Edit: Alternative solution using the method of partial differential operator
Following what @UriaMor proposed in the question, define a partial differential operator \begin{align} P&=\partial_t^2-\partial_x^2-\partial_t-\partial_x\\ &=\left(\partial_t+\partial_x\right)\left(\partial_t-\partial_x-I\right). \end{align} As such, the original equation $Pu=0$ could be decomposed by two equations \begin{align} \left(\partial_t-\partial_x-I\right)u&=v,\\ \left(\partial_t+\partial_x\right)v&=0. \end{align} The general solution could then be obtained by solving these two equations using the method of characteristics.
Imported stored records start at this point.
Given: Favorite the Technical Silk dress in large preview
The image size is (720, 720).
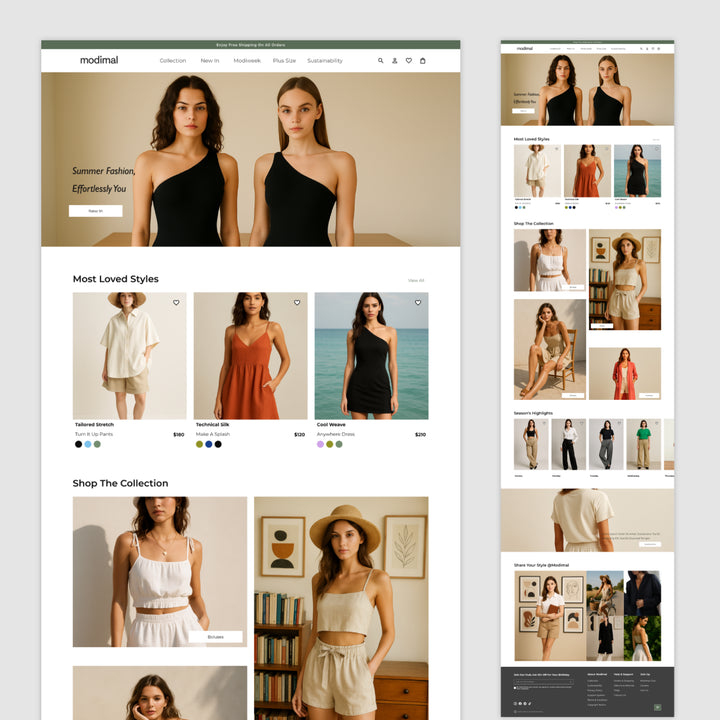Looking at the screenshot, I should (x=297, y=302).
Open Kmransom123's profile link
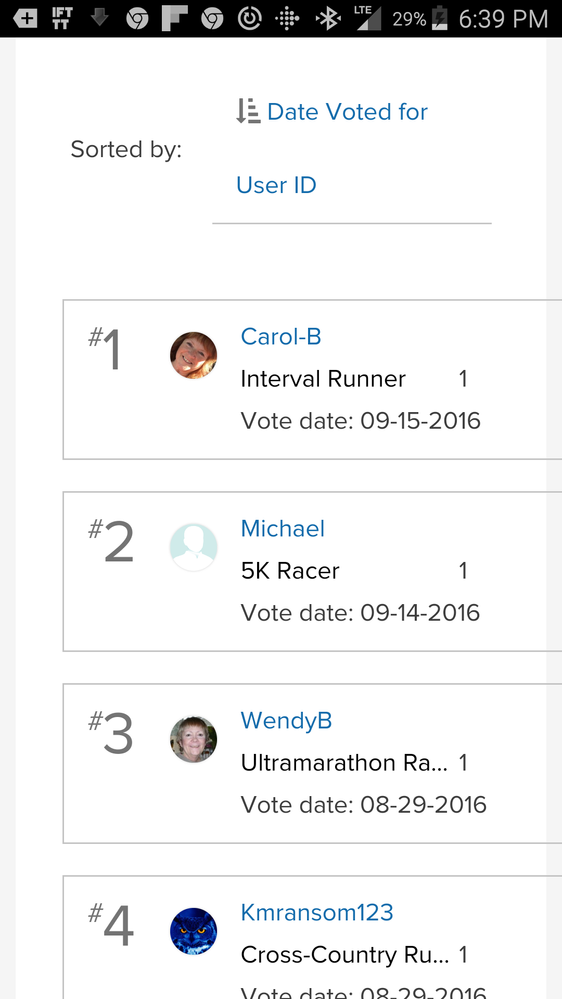This screenshot has width=562, height=999. (317, 912)
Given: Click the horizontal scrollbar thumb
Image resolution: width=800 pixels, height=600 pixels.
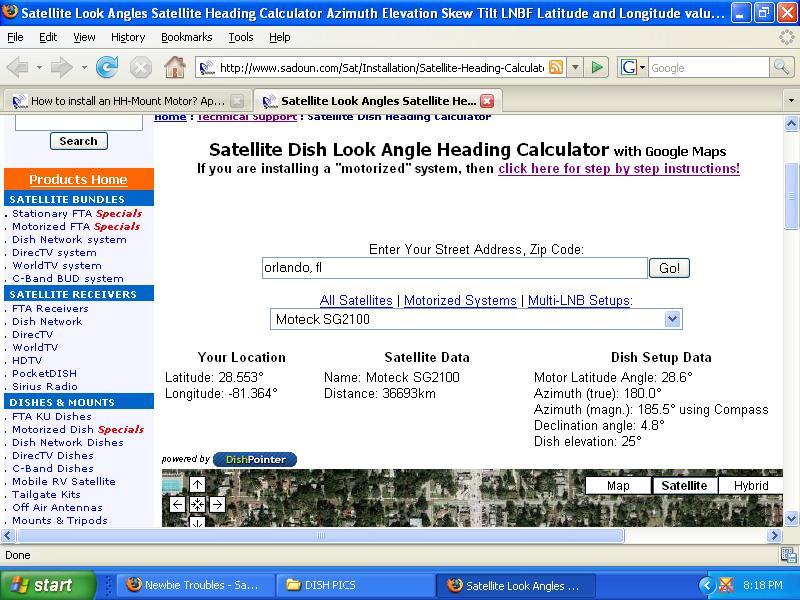Looking at the screenshot, I should click(321, 535).
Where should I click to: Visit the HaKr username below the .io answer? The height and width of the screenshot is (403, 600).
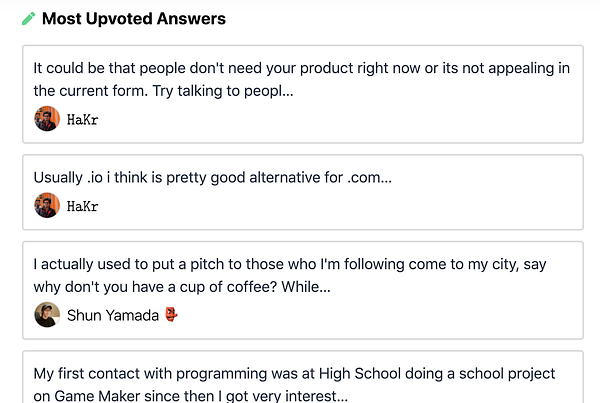click(83, 206)
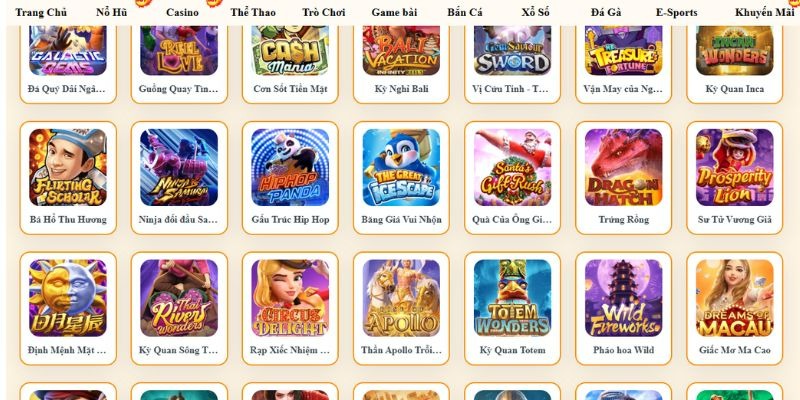This screenshot has width=800, height=400.
Task: Open the Wild Fireworks game icon
Action: 623,298
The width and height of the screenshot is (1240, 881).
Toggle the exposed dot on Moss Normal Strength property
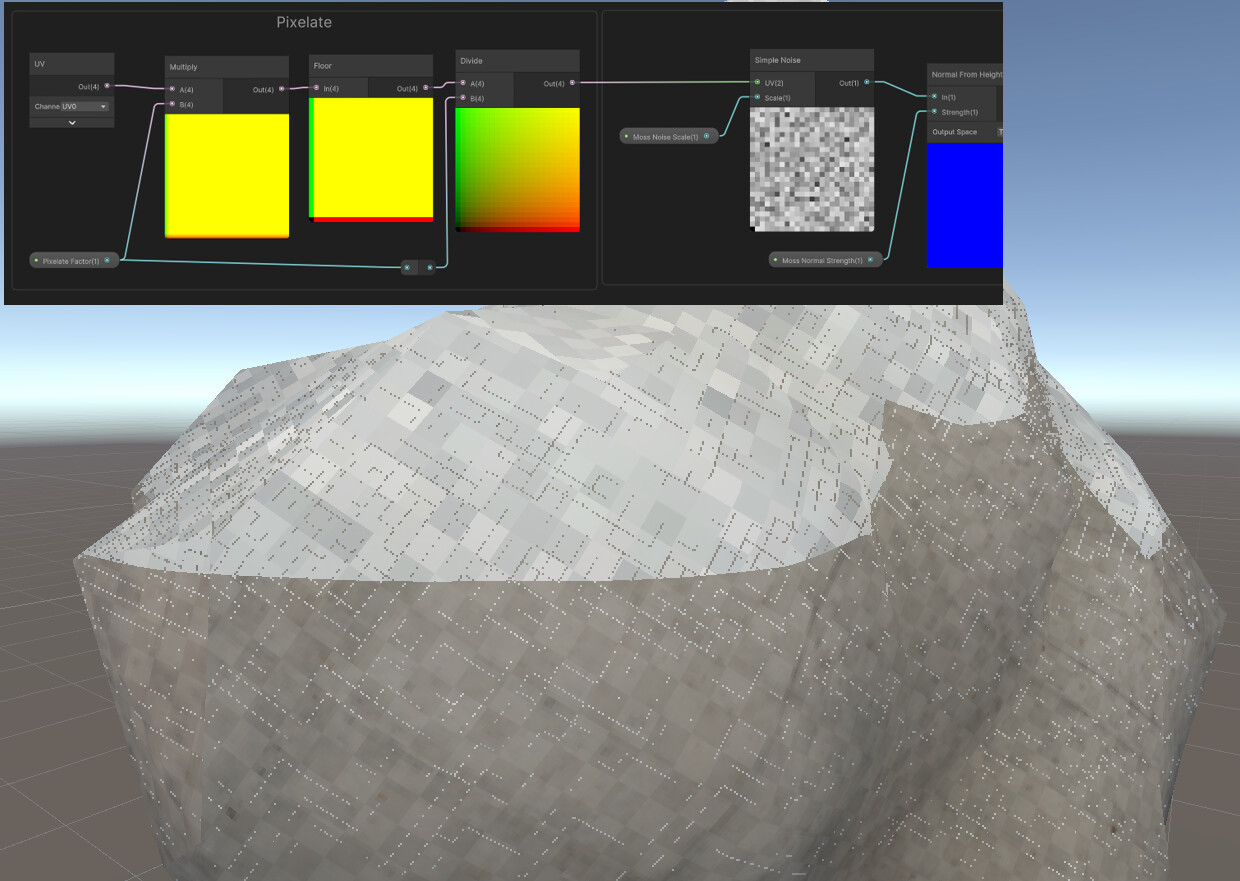775,259
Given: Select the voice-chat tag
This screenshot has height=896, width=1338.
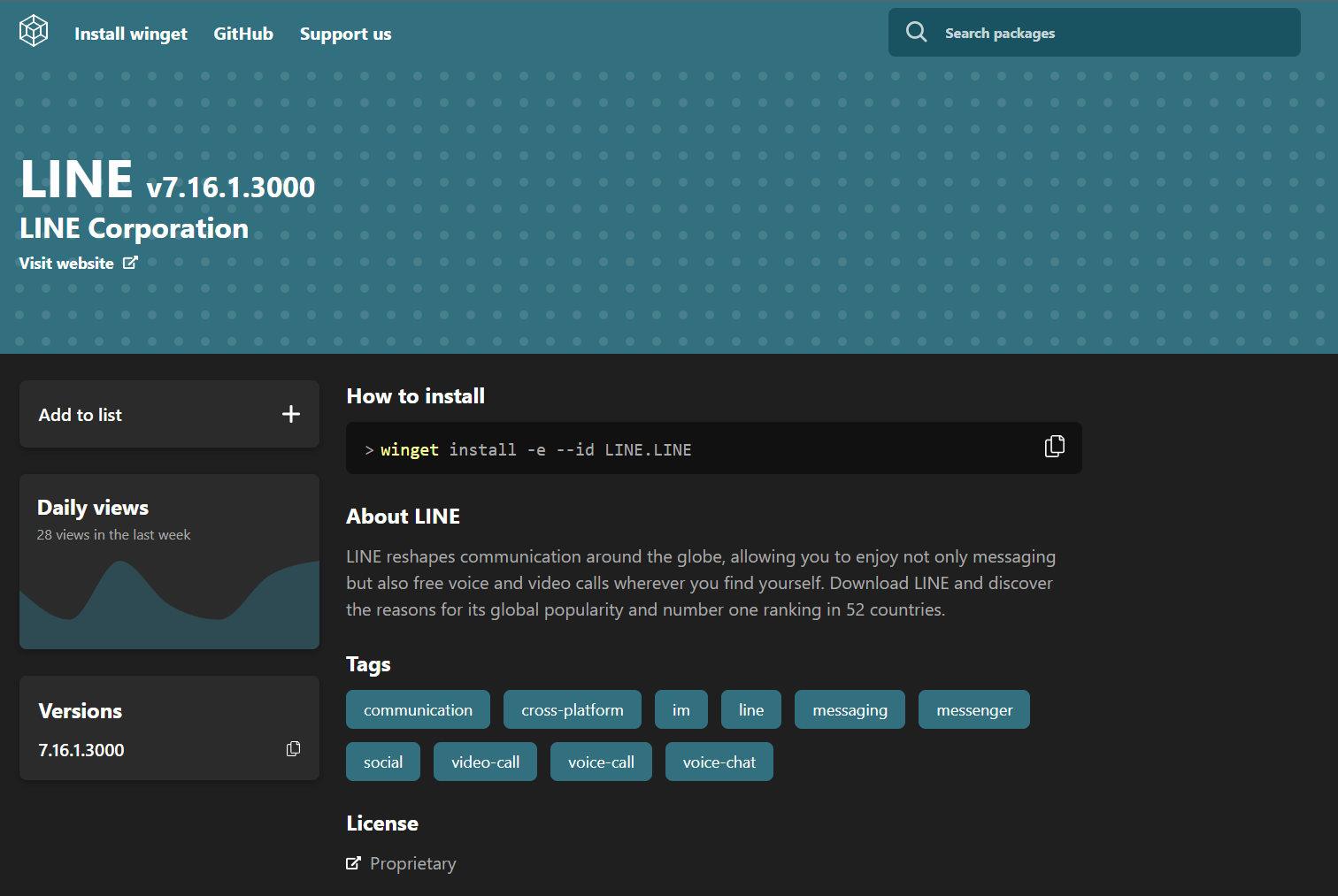Looking at the screenshot, I should tap(719, 762).
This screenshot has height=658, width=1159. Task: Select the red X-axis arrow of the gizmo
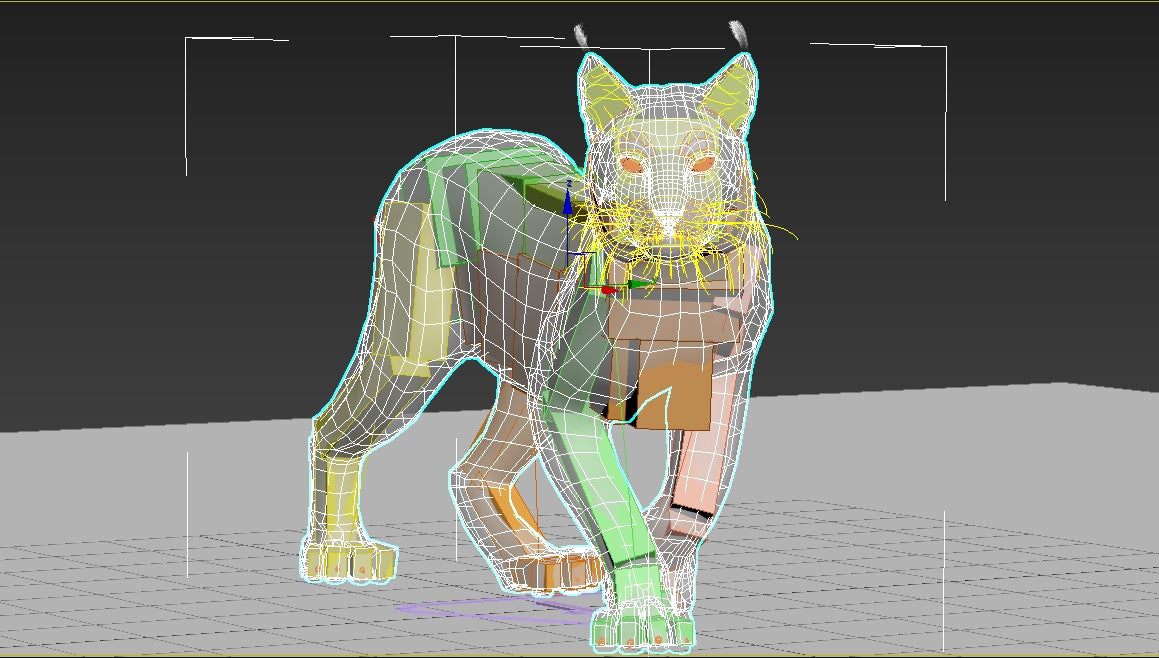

Firstly, solve the second equation with respect to $v$. Note that $$ \frac{{\rm d}}{{\rm d}t}v(t,x_0+t)=\frac{\partial v}{\partial t}(t,x_0+t)+\frac{\partial v}{\partial x}(t,x_0+t)=0 $$ holds for all $x_0$. Therefore, $$ v(t,x_0+t)=v(0,x_0):=\Phi(x_0). $$ Replace $x_0+t$ by $x$ in this last equation, and we obtain $$ v(t,x)=\Phi(x-t). $$
Secondly, substitute this last result into the first equation with respect to $u$, i.e., $$ u_t(t,x)-u_x(t,x)-u(t,x)=v(t,x)=\Phi(x-t). $$ Similarly, observe that $$ \frac{\rm d}{{\rm d}t}u(t,x_0-t)=\frac{\partial u}{\partial t}(t,x_0-t)-\frac{\partial u}{\partial x}(t,x_0-t), $$ for which the equation above, when considered along the characteristics $\left(t,x\right)=\left(t,x_0-t\right)$, implies that $$ \frac{\rm d}{{\rm d}t}u(t,x_0-t)-u(t,x_0-t)=\Phi((x_0-t)-t)=\Phi(x_0-2t), $$ or equivalently, $$ \frac{\rm d}{{\rm d}t}\left[e^{-t}u(t,x_0-t)\right]=e^{-t}\Phi(x_0-2t). $$ Therefore, we obtain \begin{align} e^{-t}u(t,x_0-t)-u(0,x_0)&=\int_0^te^{-s}\Phi(x_0-2s){\rm d}s\\ &=e^{-x_0/2}\int_0^te^{(x_0-2s)/2}\Phi(x_0-2s){\rm d}s\\ &=-\frac{1}{2}e^{-x_0/2}\int_{s=0}^{s=t}e^{(x_0-2s)/2}\Phi(x_0-2s){\rm d}\left(x_0-2s\right). \end{align} Define $$ \Psi(x)=\int^xe^{s/2}\Phi(s){\rm d}s, $$ and the above equality reads $$ e^{-t}u(t,x_0-t)-u(0,x_0)=-\frac{1}{2}e^{-x_0/2}\left(\Psi(x_0-2t)-\Psi(x_0)\right), $$ or equivalently, \begin{align} u(t,x_0-t)&=e^tu(0,x_0)-\frac{1}{2}e^{t-x_0/2}\left(\Psi(x_0-2t)-\Psi(x_0)\right)\\ &=e^{t-x_0/2}\left[e^{x_0/2}u(0,x_0)-\frac{1}{2}\left(\Psi(x_0-2t)-\Psi(x_0)\right)\right]. \end{align} Define \begin{align} \phi(x)&=e^{x/2}u(0,x)+\frac{1}{2}\Psi(x),\\ \psi(x)&=-\frac{1}{2}e^{-x/2}\Psi(x), \end{align} and the above result goes that $$ u(t,x_0-t)=e^{t-x_0/2}\phi(x_0)+\psi(x_0-2t). $$ Finally, replace $x_0-t$ by $x$, and one eventually obtains $$ u(t,x)=\exp\left(\frac{t-x}{2}\right)\phi(x+t)+\psi(x-t), $$ which agrees with the result we have figured out previously.